Top of Data under study

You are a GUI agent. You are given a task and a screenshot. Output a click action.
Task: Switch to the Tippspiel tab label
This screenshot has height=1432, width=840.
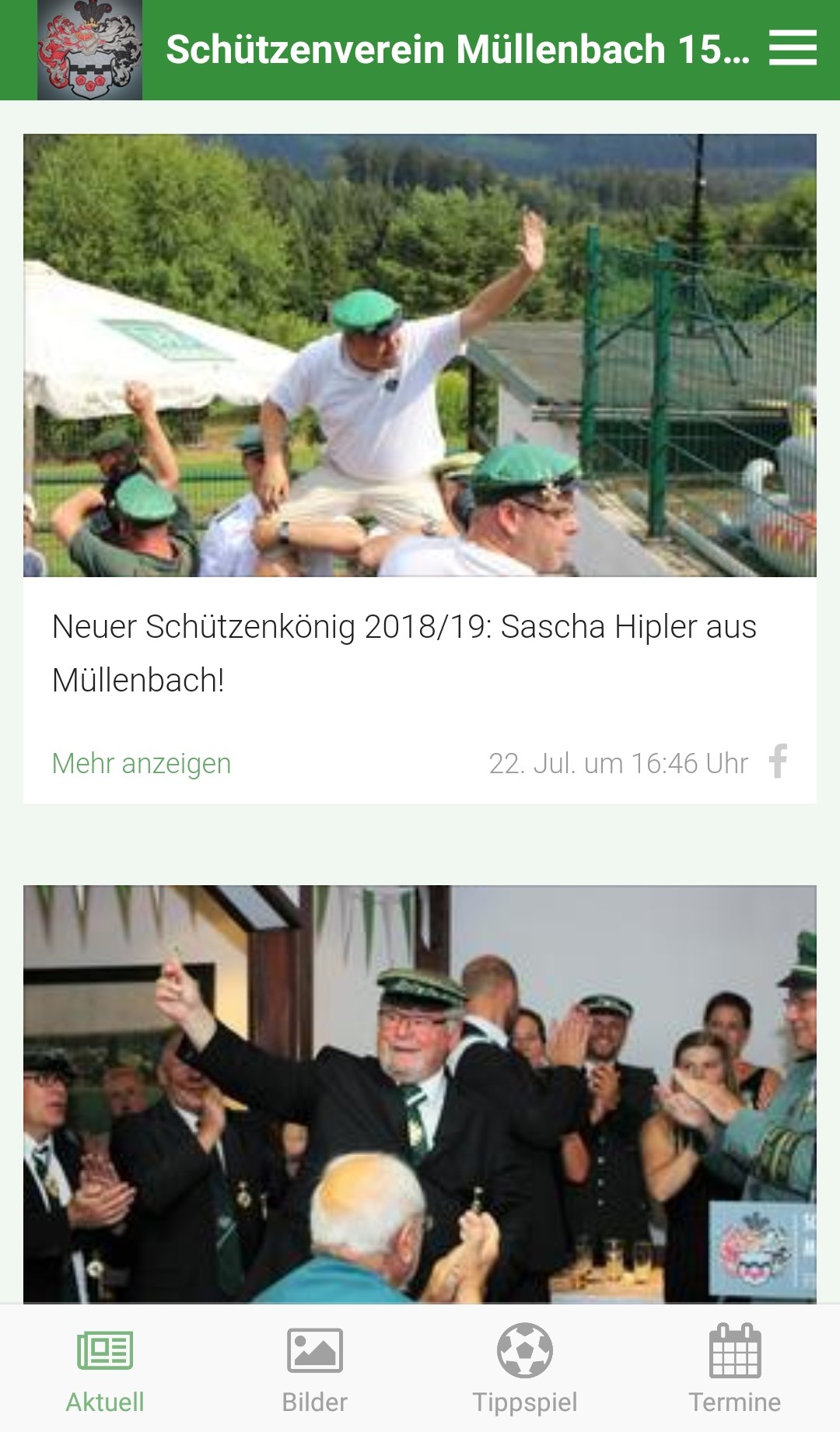tap(525, 1402)
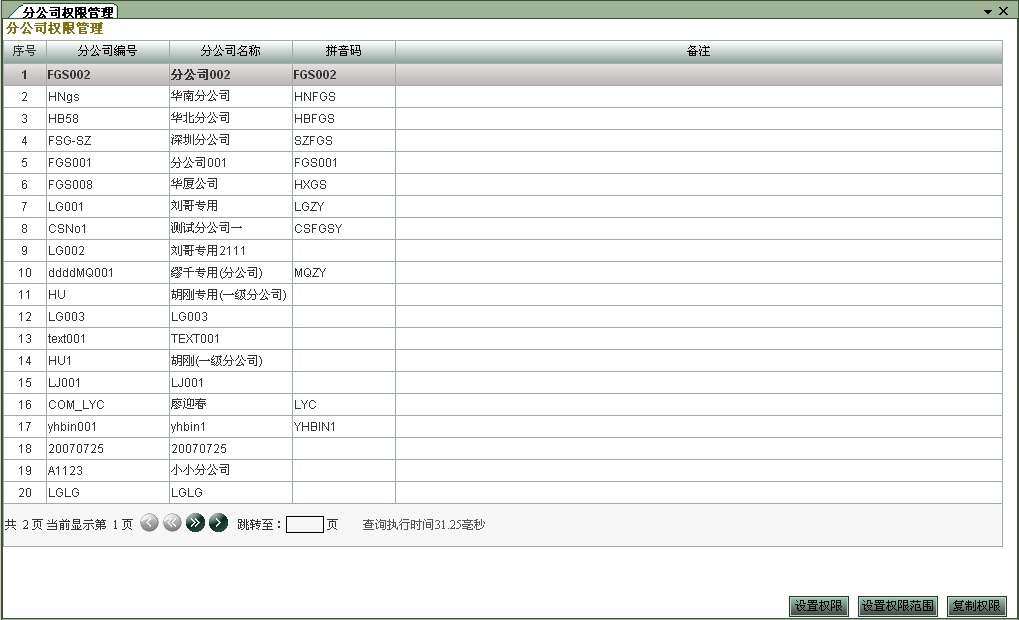Image resolution: width=1019 pixels, height=620 pixels.
Task: Click the next page arrow icon
Action: coord(221,523)
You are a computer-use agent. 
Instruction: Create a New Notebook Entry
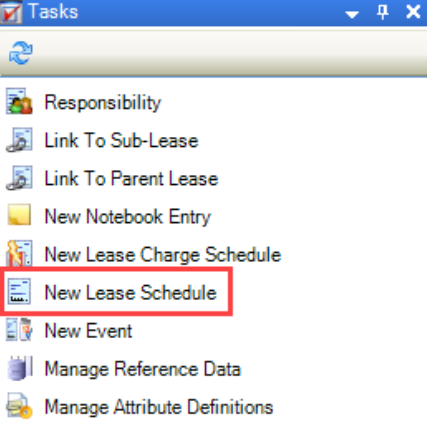[x=128, y=217]
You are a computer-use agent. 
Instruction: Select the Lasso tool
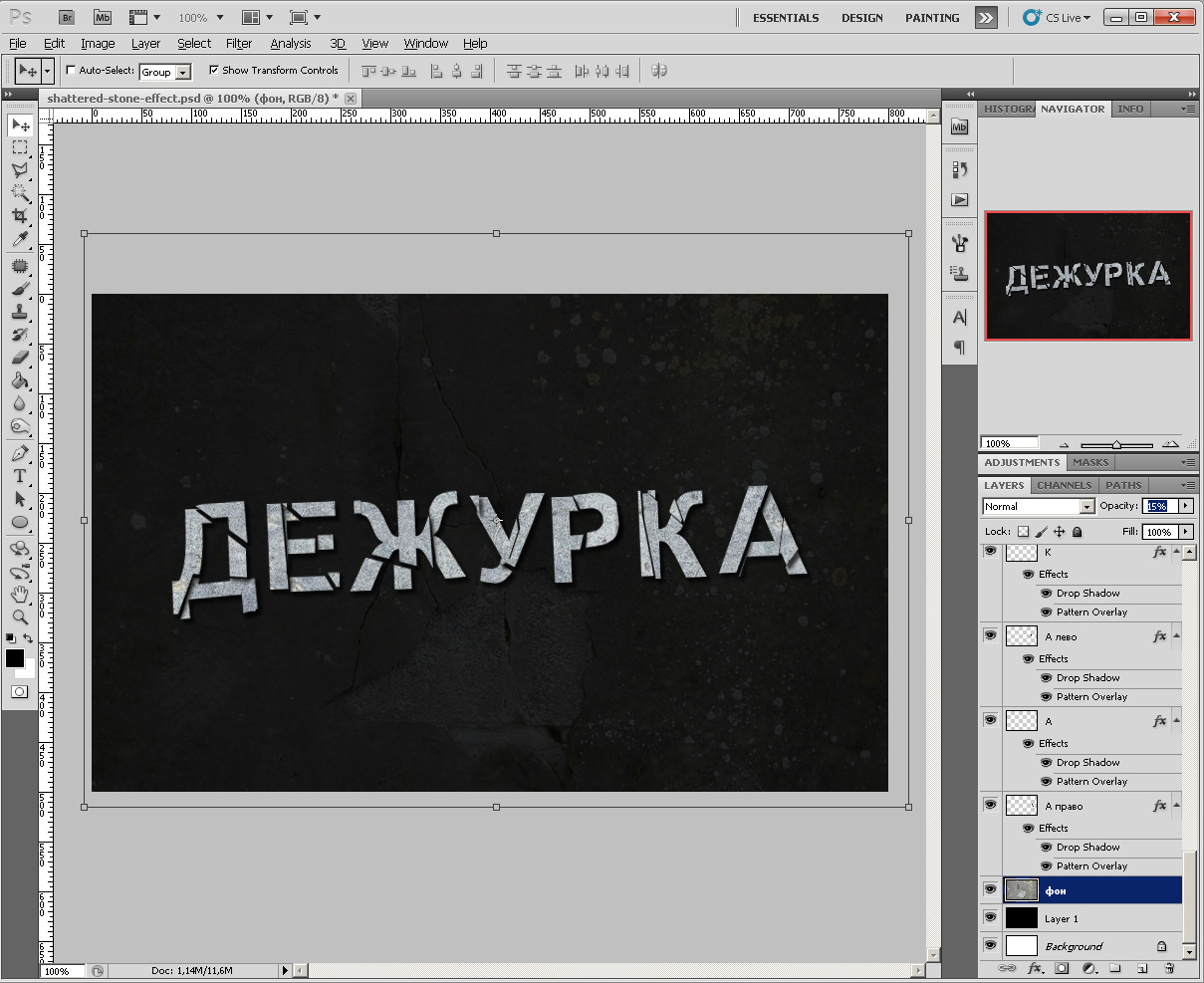(19, 169)
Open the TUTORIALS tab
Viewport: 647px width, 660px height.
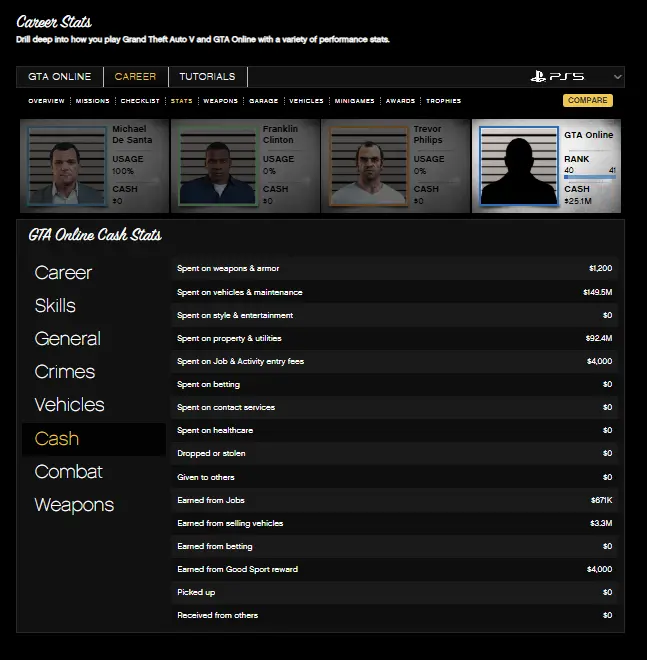[207, 77]
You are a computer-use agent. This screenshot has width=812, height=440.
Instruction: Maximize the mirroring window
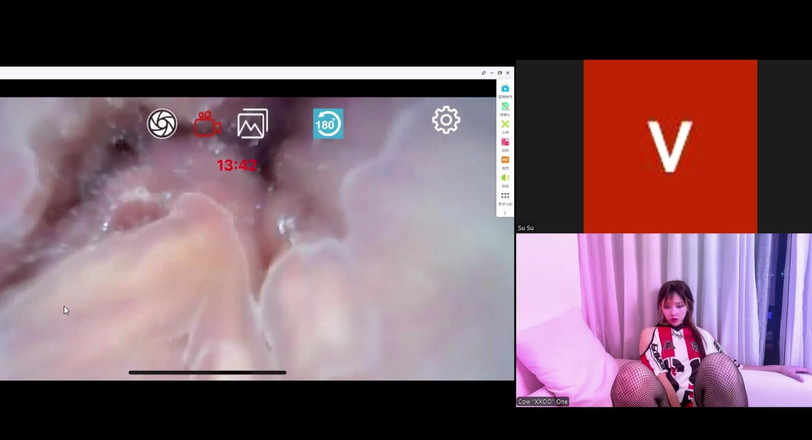pyautogui.click(x=500, y=73)
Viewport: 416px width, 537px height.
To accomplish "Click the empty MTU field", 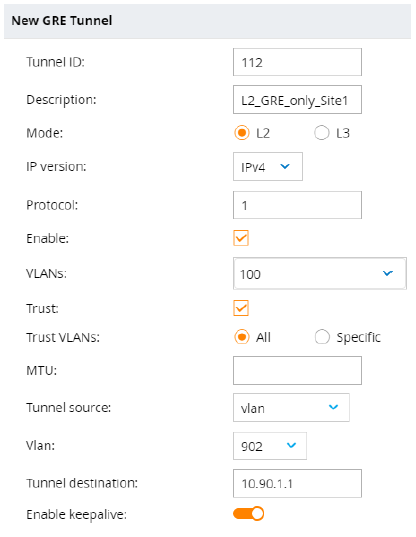I will [x=297, y=371].
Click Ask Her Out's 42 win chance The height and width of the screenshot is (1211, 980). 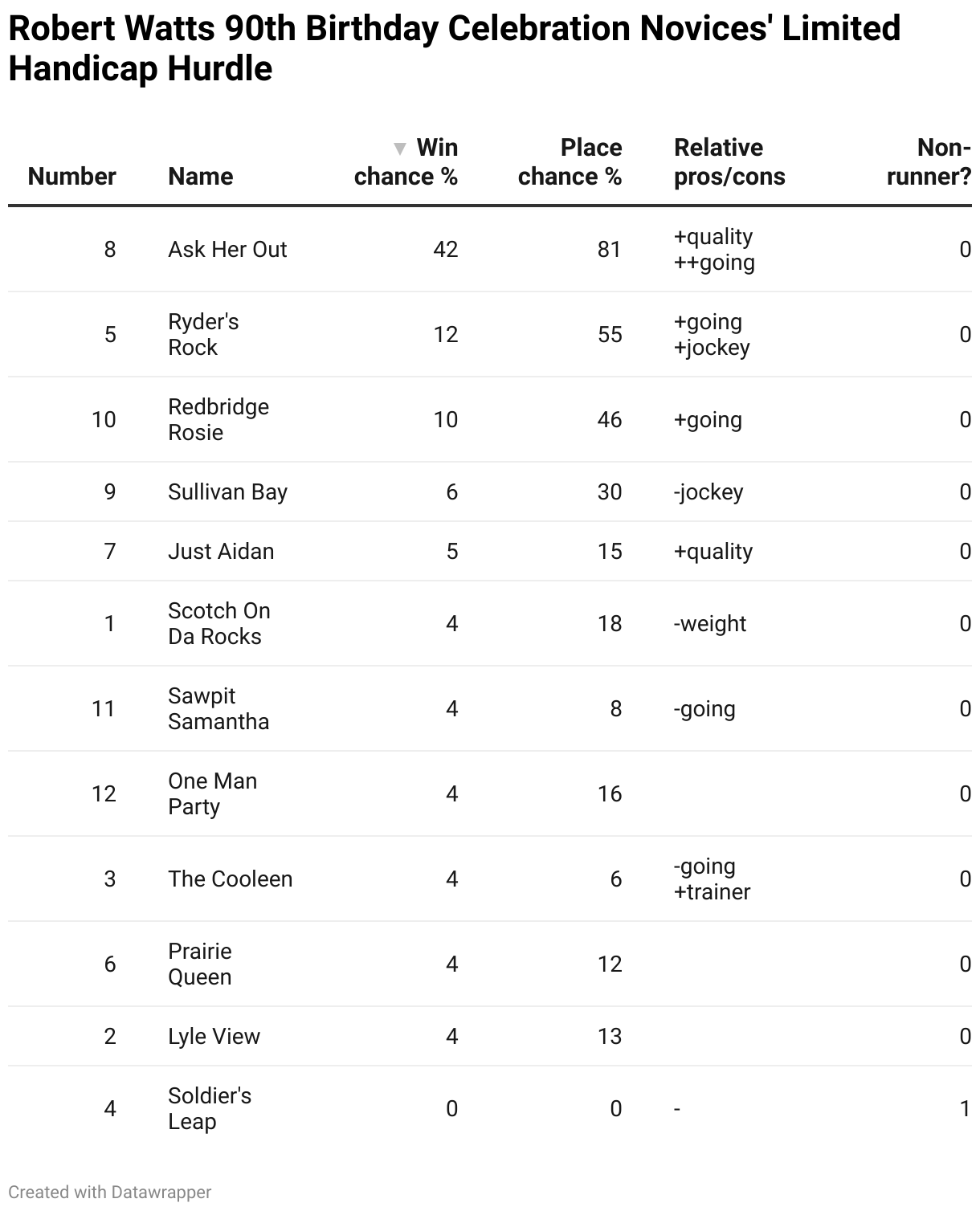[x=445, y=250]
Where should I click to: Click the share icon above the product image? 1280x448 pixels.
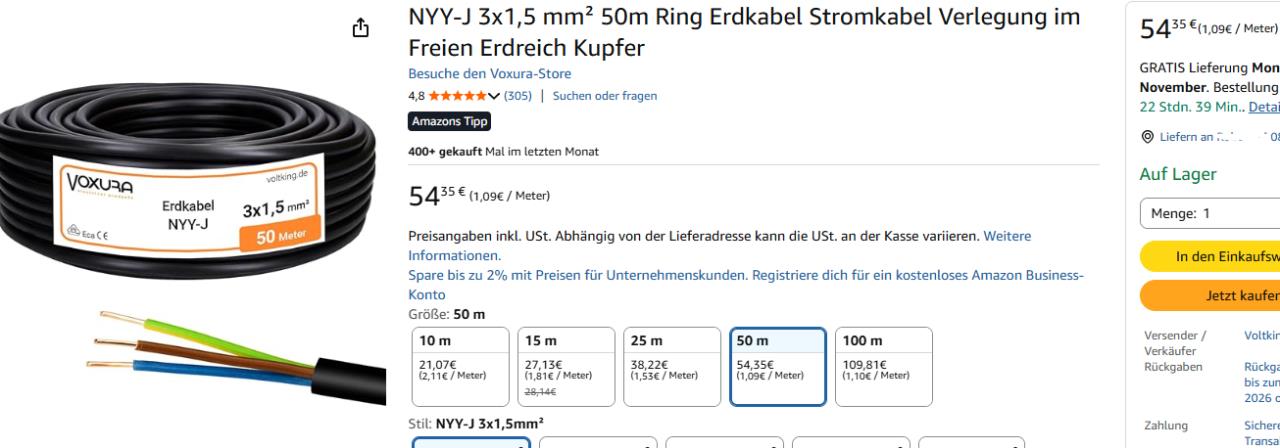(x=361, y=29)
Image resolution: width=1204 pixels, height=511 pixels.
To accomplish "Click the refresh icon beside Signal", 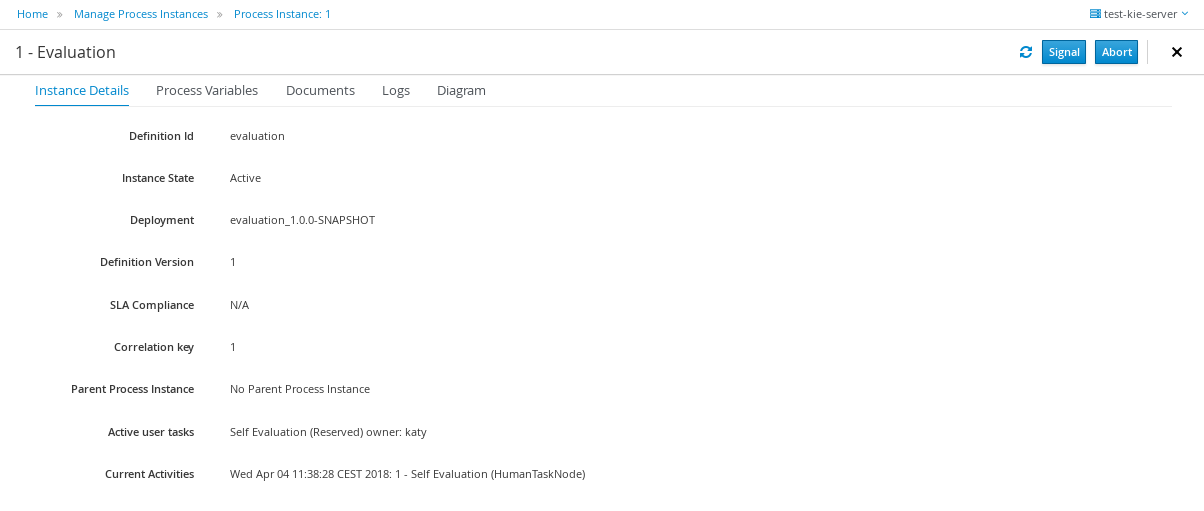I will point(1025,52).
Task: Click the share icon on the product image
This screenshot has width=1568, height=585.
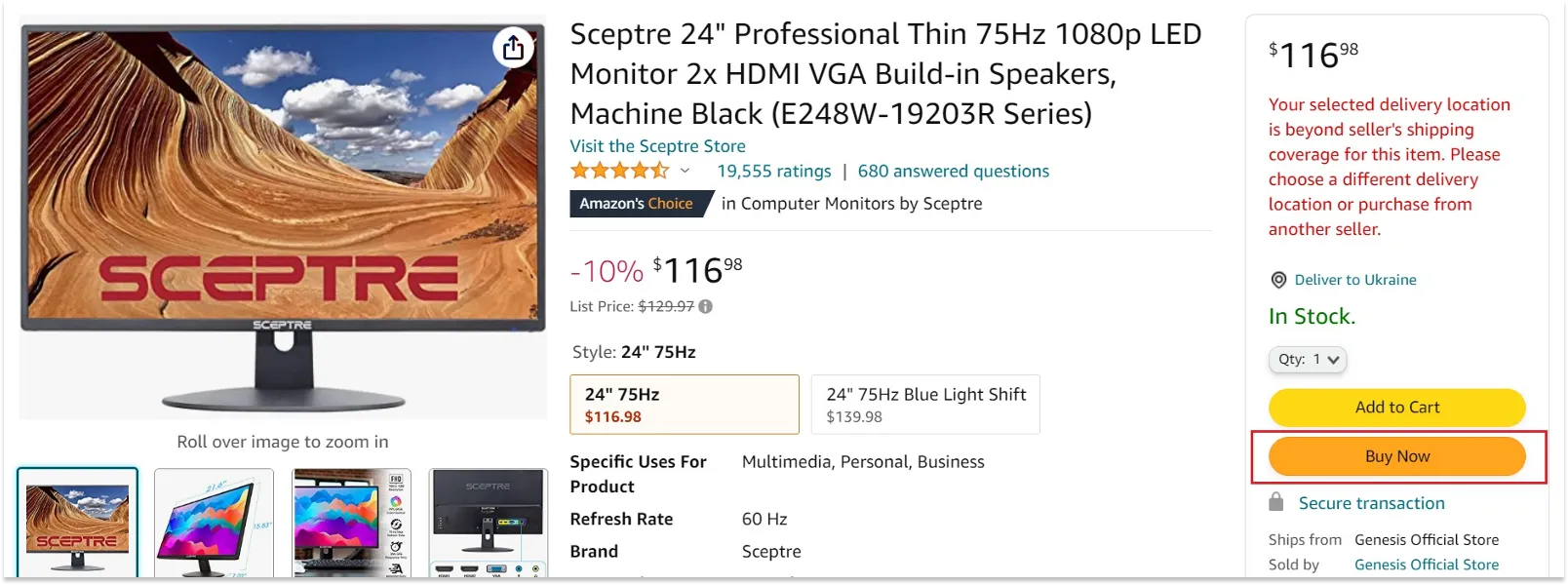Action: [x=514, y=47]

Bottom of Data under study

Only the number is wanted here. How many lines in the entries contain "agent"?

4